The bank mandate fraud that has cost Nest £1.4m was caused by a ‘serious control failure within the Corporation’ says the comptroller and auditor general of the National Audit Office.


Nest says no members’ money was taken but admits that if the £1.4m is not recovered, its loan will be increased by an equivalent amount and members will end up ultimately paying for the loss through charges.

Nest chief executive Tim Jones has asked not to be considered for a bonus this year. Last year he was awarded a bonus of between £15,000 and £20,000 on top of his £230,000 salary.
The disclosure of the fraud came in Nest’s annual accounts which show the scheme had 275,000 members across 900 employers at the end of June 2013 and held £11m assets under management.
National Audit Office comptroller and auditor general Amyas C E Morse says: “The fraud arose because of a serious control failure within the Corporation. The Corporation recognises this, and has commenced a wider programme of work to improve its systems, as well as ensuring that its employees are aware of the risks of frauds and know what actions to take to minimise the risk of loss to public funds in the future.
A statement from Nest chief executive Tim Jones and Nest chairman Laurence Churchill says: “In January 2013 we were notified that there had been an incident of fraud. This fraud was directed at Nest Corporation, resulting in a loss of £1,446k from our operating budget. It was of a type known as mandate fraud, involving the diversion of a supplier payment. No money was taken from members’ retirement pots.

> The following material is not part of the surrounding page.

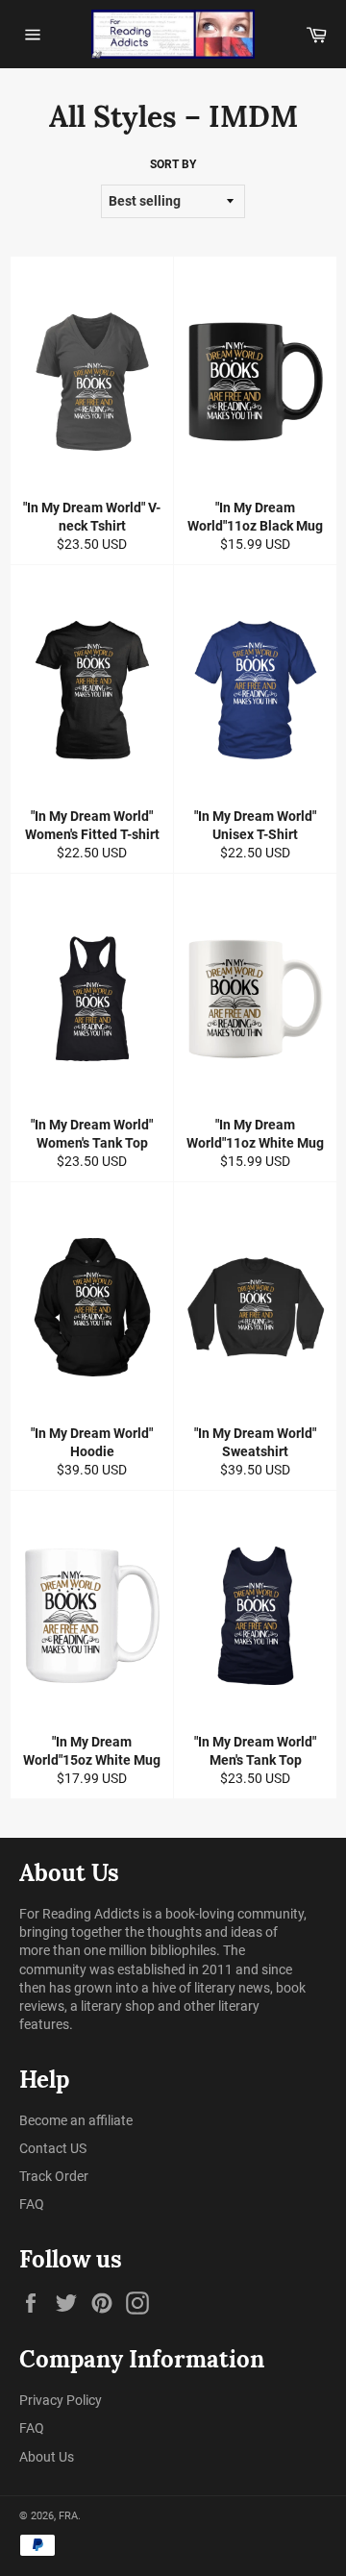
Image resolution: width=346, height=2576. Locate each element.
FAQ (31, 2204)
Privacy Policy (60, 2400)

“As soon as we were made aware of the fraud, we ensured that all relevant regulatory authorities and the police were notified and worked closely with the Department for Work and Pensions to understand how this had happened and to independently investigate the incident. We also initiated steps to strengthen controls over the payment process.
“A wider programme of work has since been agreed to further improve Nest Corporation systems, people and processes. As part of this, we asked Deloitte to undertake a detailed assessment of the design and operating effectiveness of key internal controls across Nest Corporation. This work is being overseen by the Audit Committee and is substantially complete. The Audit Committee will also monitor completion of any actions arising.
We have reviewed our fraud awareness training and have carried out additional training to appropriate staff.”